Bob Ezrin, best known for his work as a producer with Alice Cooper, Pink Floyd and Kiss, has taken a hard look at the current state of music – and he's horrified.

"Where are the anthems, the protest songs, the songs to march to or the ideas to fight for, the truths to believe in?" he says, in a letter to Bob Lefsetz of the Lefsetz Letter. "Instead, it's all about 'me.'" Ezrin notes a few glimmers of hope, but not many. "'Glory' from the film Selma is the great current exception – as is Kendrick Lamar's work. And – yes – let's not forget the valiant Dixie Chicks. But mostly there's little more than a bit of catchy ear candy and nice beats."

Ezrin produced Alice Cooper's School's Out, Billion Dollar Babies and Welcome to My Nightmare, among others. He collaborated with Kiss on Destroyer and Revenge, and served as co-producer on Pink Floyd's The Wall, A Momentary Lapse of Reason and The Division Bell. He also worked on Deep Purple's Now What?!; Lou Reed's Berlin; and on both Peter Gabriel's debut and 2010's Scratch My Back.

That lenthy period around the industry has given Bob Ezrin a unique perspective on just when things went wrong, too: The '80s. "All that talk about the 'me generation' turns out to be true," he says. "We lost 'us' in the '80s, and since then we only care about ourselves and our personal gain. We only want the money."
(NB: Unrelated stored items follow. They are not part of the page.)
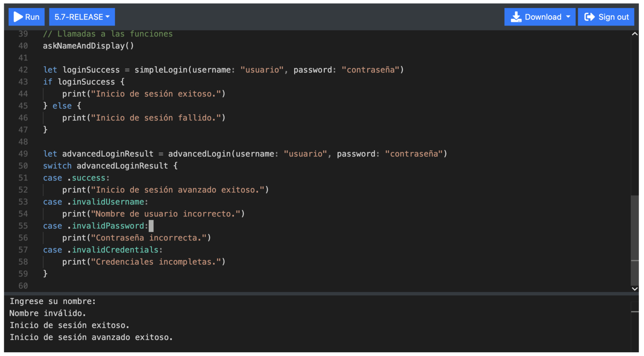Run the Swift program

coord(26,17)

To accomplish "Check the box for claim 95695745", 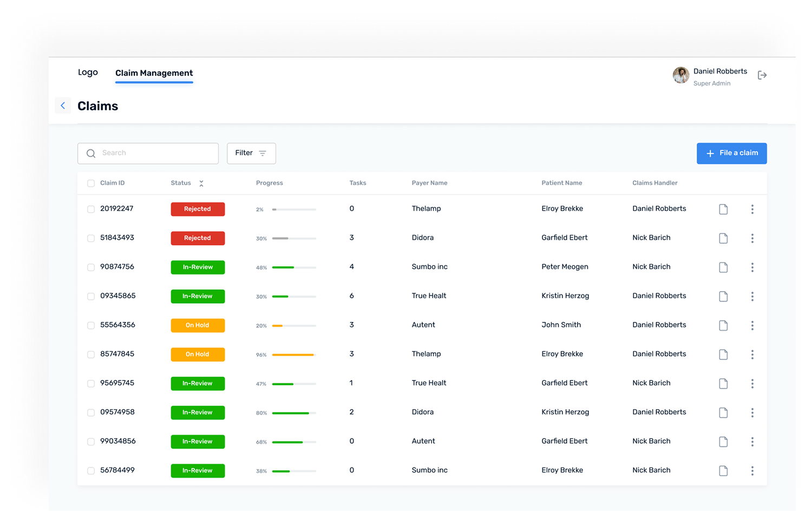I will (x=91, y=384).
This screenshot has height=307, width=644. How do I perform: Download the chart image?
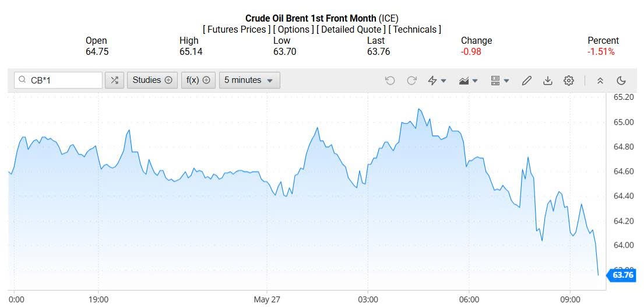pyautogui.click(x=547, y=81)
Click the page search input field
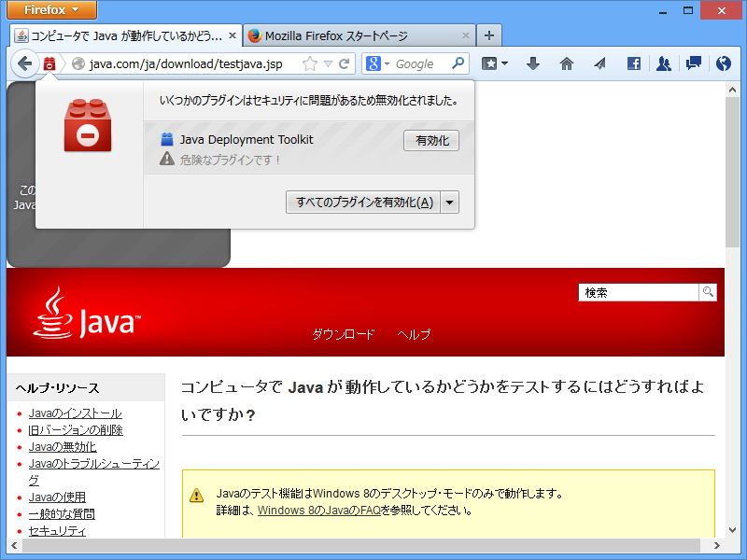Image resolution: width=747 pixels, height=560 pixels. pyautogui.click(x=640, y=292)

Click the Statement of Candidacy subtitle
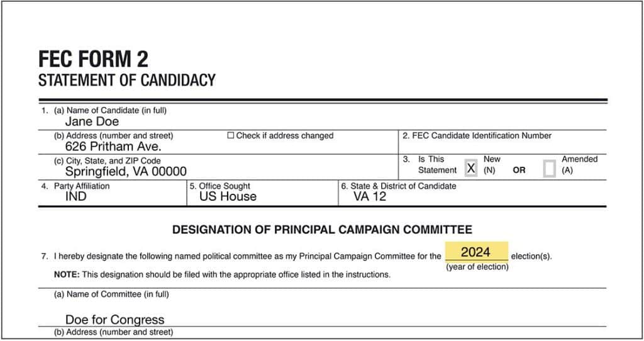tap(127, 80)
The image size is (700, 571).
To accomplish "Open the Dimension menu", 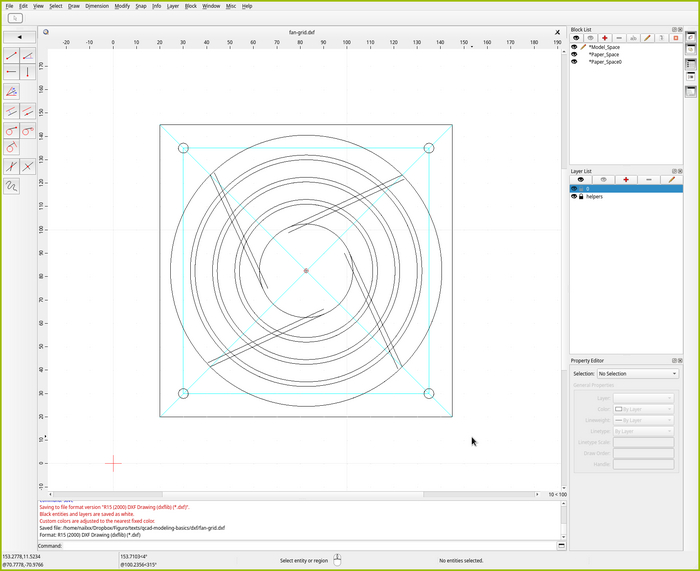I will (97, 6).
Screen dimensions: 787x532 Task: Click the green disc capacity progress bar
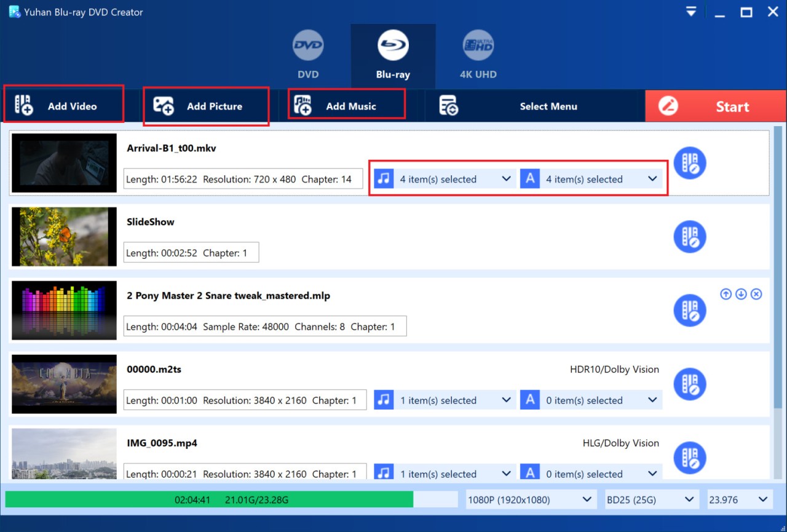tap(209, 499)
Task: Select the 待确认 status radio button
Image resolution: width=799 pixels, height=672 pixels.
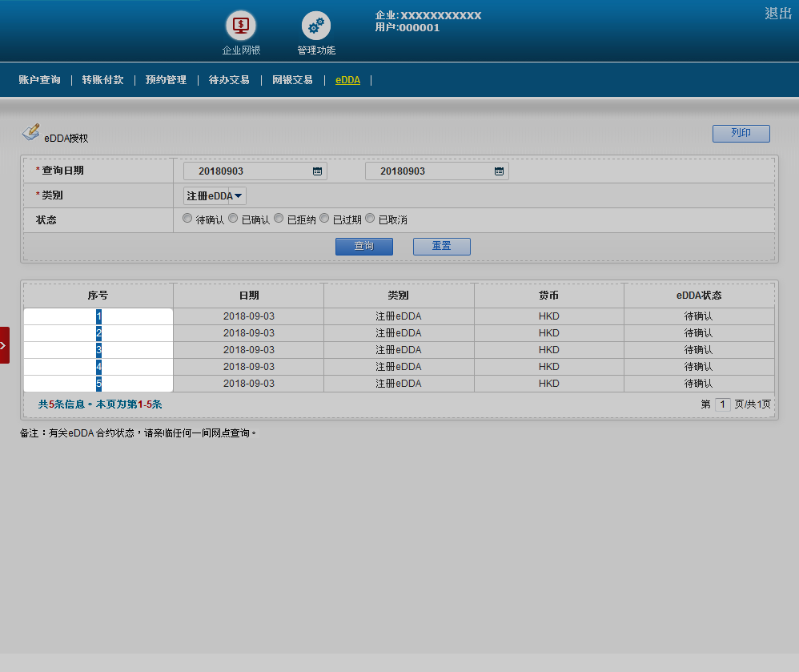Action: coord(188,219)
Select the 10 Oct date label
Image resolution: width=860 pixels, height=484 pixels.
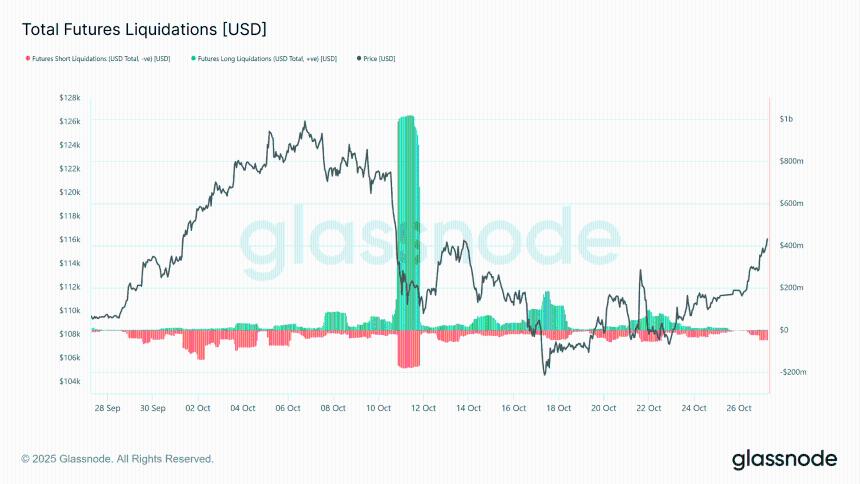coord(377,408)
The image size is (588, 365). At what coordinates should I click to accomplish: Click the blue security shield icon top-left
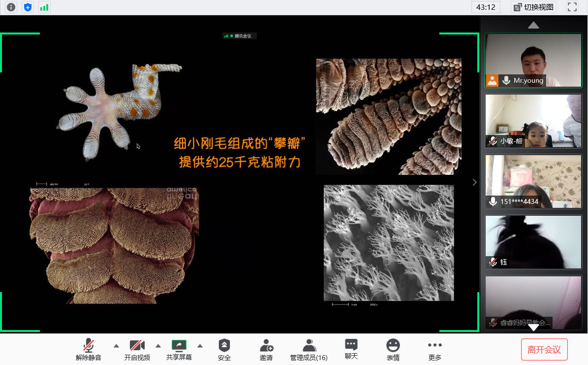[x=28, y=7]
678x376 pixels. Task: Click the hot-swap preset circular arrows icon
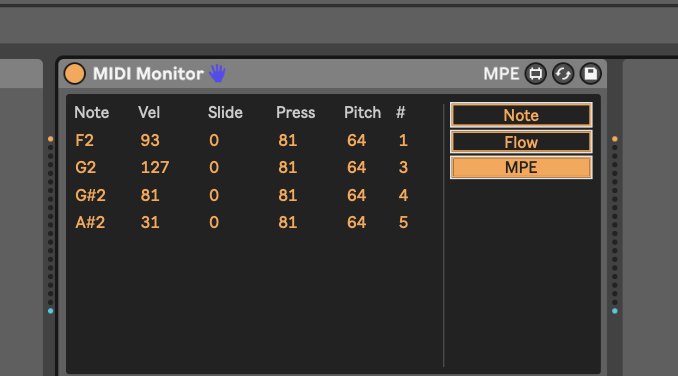[x=563, y=74]
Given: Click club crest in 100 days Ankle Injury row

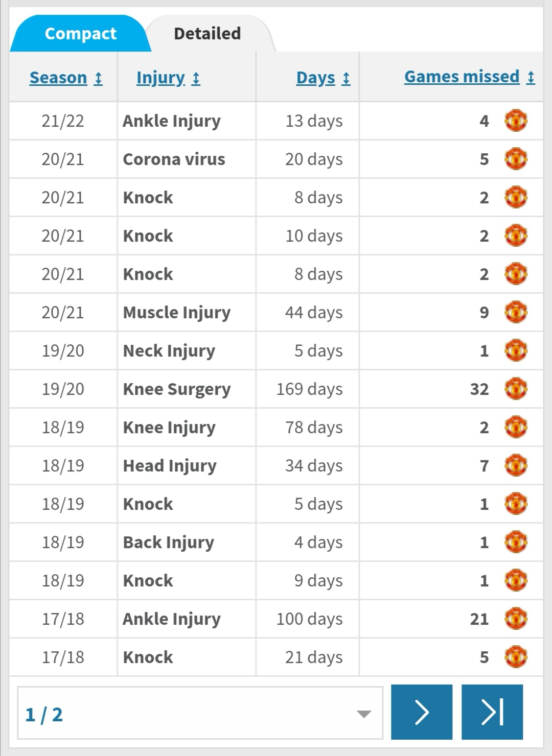Looking at the screenshot, I should 516,619.
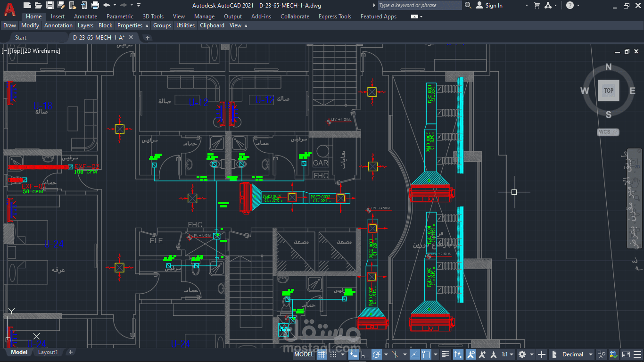This screenshot has height=362, width=644.
Task: Toggle Polar Tracking in status bar
Action: 376,354
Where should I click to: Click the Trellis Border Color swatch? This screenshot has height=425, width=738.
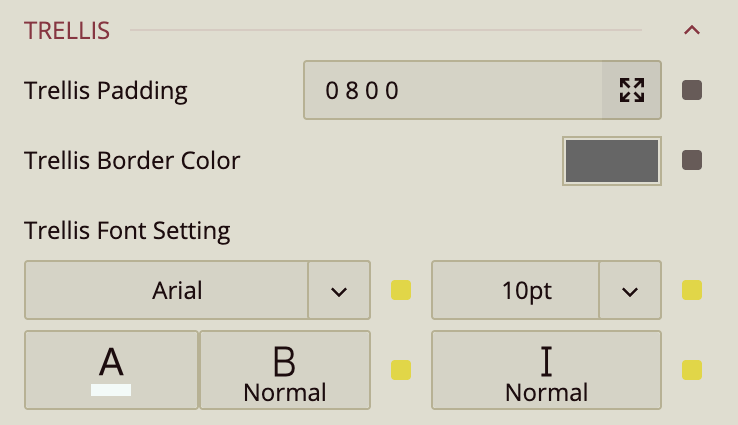612,161
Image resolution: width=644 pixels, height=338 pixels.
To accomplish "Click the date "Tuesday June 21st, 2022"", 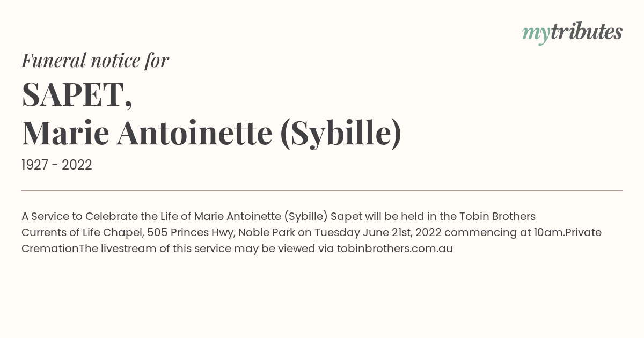I will coord(378,233).
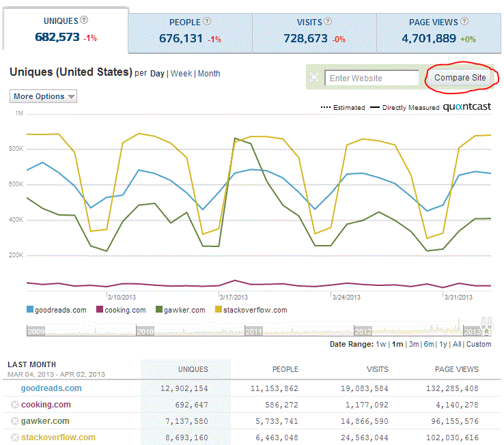Expand the More Options dropdown
This screenshot has width=504, height=445.
coord(43,96)

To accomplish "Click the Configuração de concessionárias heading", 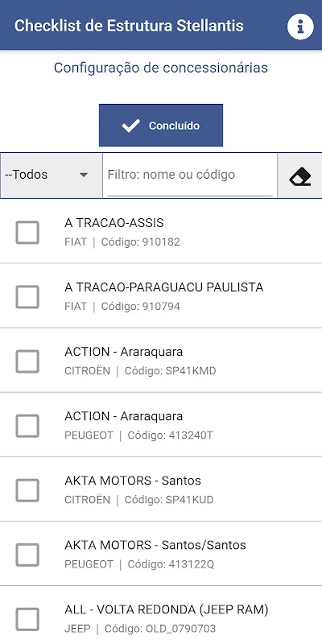I will (x=161, y=68).
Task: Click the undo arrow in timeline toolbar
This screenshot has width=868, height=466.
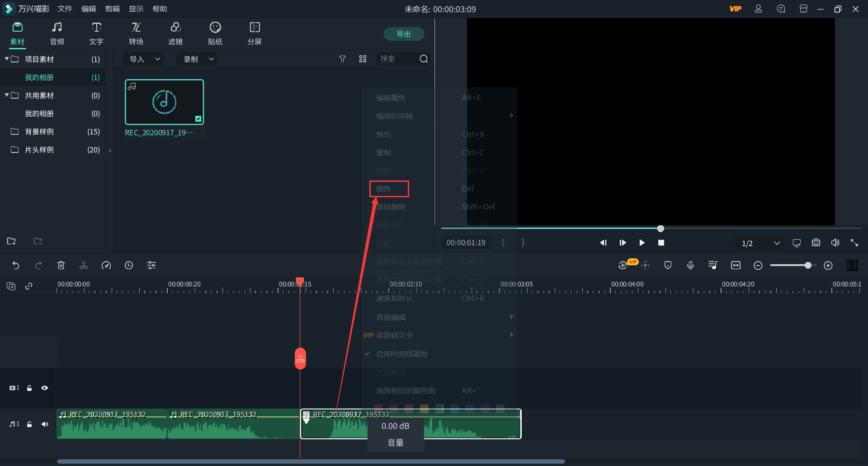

And so ends a dramatic musical journey, he laments. "In just the last few generations, we have witnessed the complete devolution of the mainstream of music from the intricacies and demands of jazz, swing and modern 'classical'; the subtleties and finesse of the best of popular song writing; the mastery of "folk" instruments and vocal performance in the best of folk and rock; the singular high-mindedness of the greatest singer songwriters; and the hard-won craft of playing and writing and creating meaningful work," Ezrin says.

We're left now, he adds, with "four-bar grids of 'cut and paste' monotony over which someone writes shallow nursery rhymes about partying, trucks and beer or bitches and bling, or whines in hardly rhyming verse about their sad little white boy or girl life."